Геллескар тут же вмешался:
— Предоставим банкирам делать выводы из собственных спекуляций, дорогая; я же высказал лишь свои предположения, не больше. Есть у меня такая дурная привычка — пытаться отгадать, чем мог бы заниматься тот или иной человек, и лишь потом спрашивать его самого. И вот, согласно моим фантазиям, вам бы следовало заняться издательской деятельностью. Итак, господин Сорде, опровергайте мои «обвинения»!
— А разве это обвинения? — простодушно удивился Итале.
Геллескар рассмеялся.
— Ну, по этому поводу нам придется посоветоваться с Эстенскаром. Пусть он нам скажет, являются ли литературные занятия преступлением, заблуждением или же просто несчастьем. А изда…
— С Эстенскаром? С Амадеем Эстенскаром?
— Ну вот вы себя и выдали, господин Сорде! — улыбнулся Геллескар. — Между прочим, он здесь. Хотите, я вас ему представлю?
— Но он не… то есть у меня нет… я не…
— Пойдемте, — сказал Геллескар, и Итале покорно последовал за ним, однако посреди гостиной вдруг остановился: внутренний протест против столь бесцеремонного и самоуверенного поведения графа как бы обрел наконец словесную форму.
— Знаете, граф, — храбро начал он, — я не смею попусту тревожить господина Эстенскара и…

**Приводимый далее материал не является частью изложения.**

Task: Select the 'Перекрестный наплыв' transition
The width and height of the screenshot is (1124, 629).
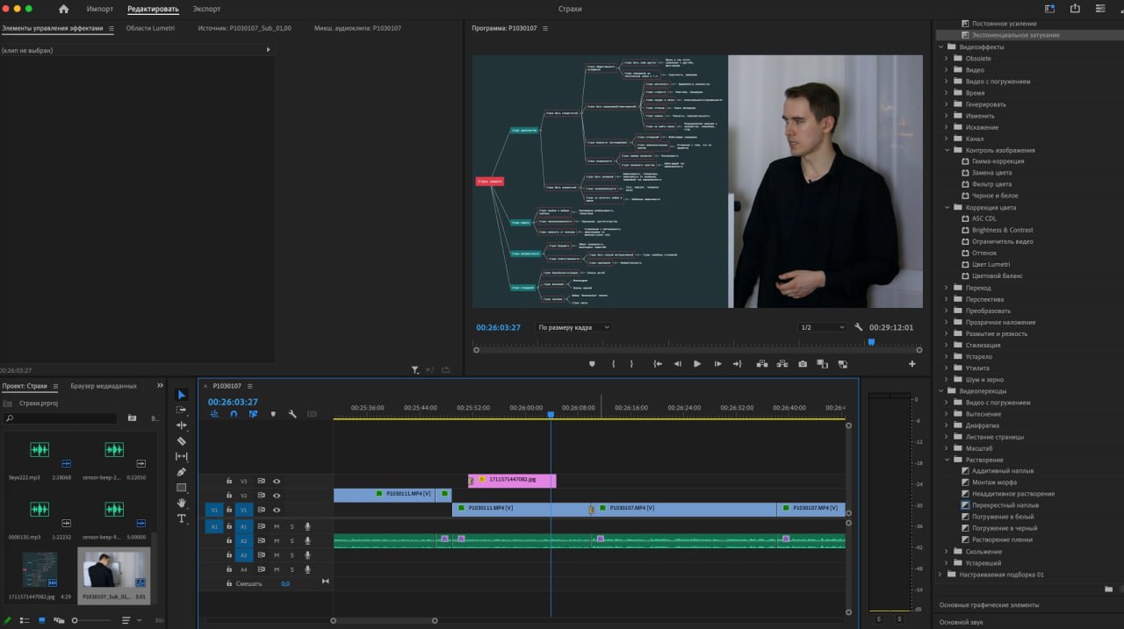Action: click(1005, 505)
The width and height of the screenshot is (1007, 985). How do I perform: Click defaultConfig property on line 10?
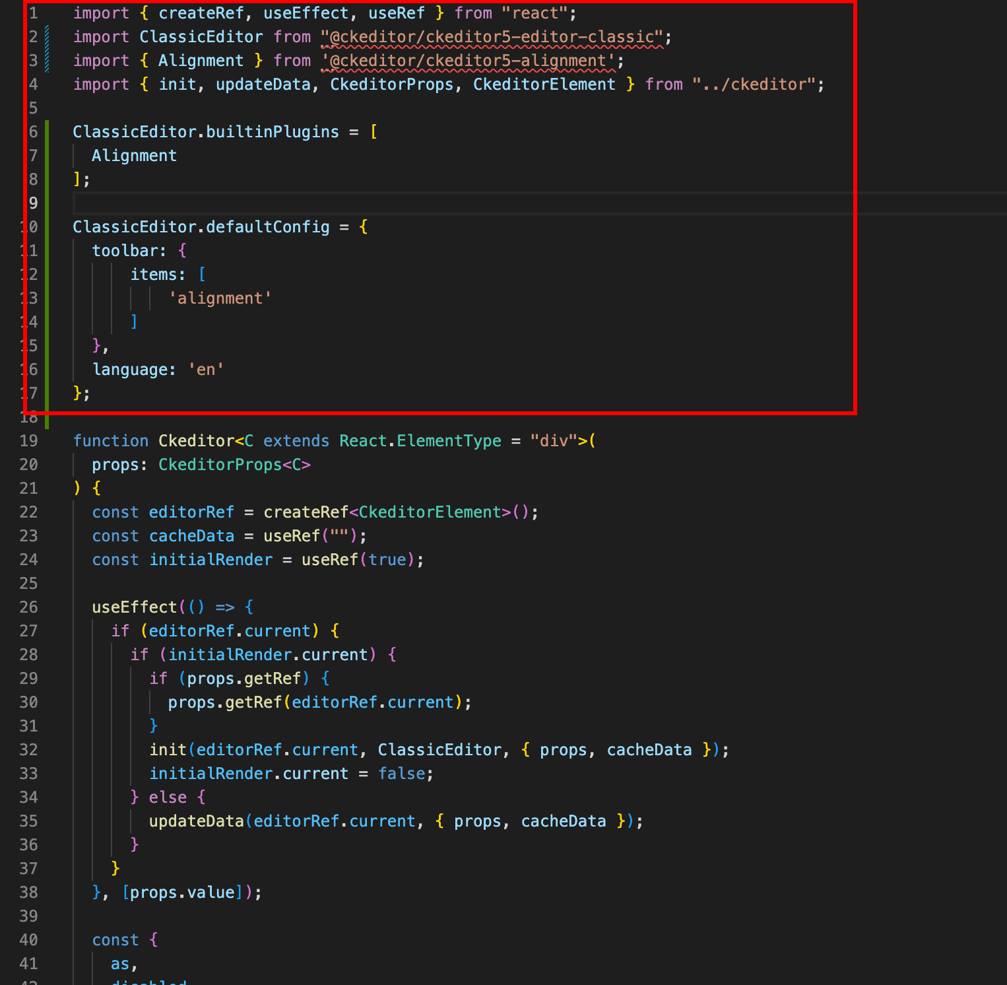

— Похоже, вы ставите его значительно выше всех прочих? — Геллескар насмешливо улыбнулся. — А впрочем, это совершенно справедливо. Да ну же, идемте! — И он решительно потащил Итале за собой. — Амадей, разумеется, как всегда, прячется в своем любимом «мавзолее» — не пугайтесь, я имею в виду библиотеку. Она здесь так велика, что напоминает некие восстановленные и заново отделанные катакомбы. Ну да, вот и он! — И Геллескар подвел Итале к худощавому, жилистому человеку с рыжими волосами и очень белой кожей; Эстенскар, забившись в угол за книжным шкафом, стоя читал Гердера.[10] Граф представил их друг другу и сказал: — Вот тебе, Амадей, и еще один беглец из твоей родной провинции.
10
Иоганн Готфрид Гердер (1744–1803) — немецкий писатель, критик, богослов, философ. Теоретик «Бури и натиска», друг И.В. Гете. Проповедовал национальную самобытность искусства, утверждал национальное своеобразие и равноценность различных эпох культуры и поэзии (четырехтомная работа «Идеи к философии истории человечества»). Собирал и переводил народные песни. Оказал значительное влияние на немецкий романтизм.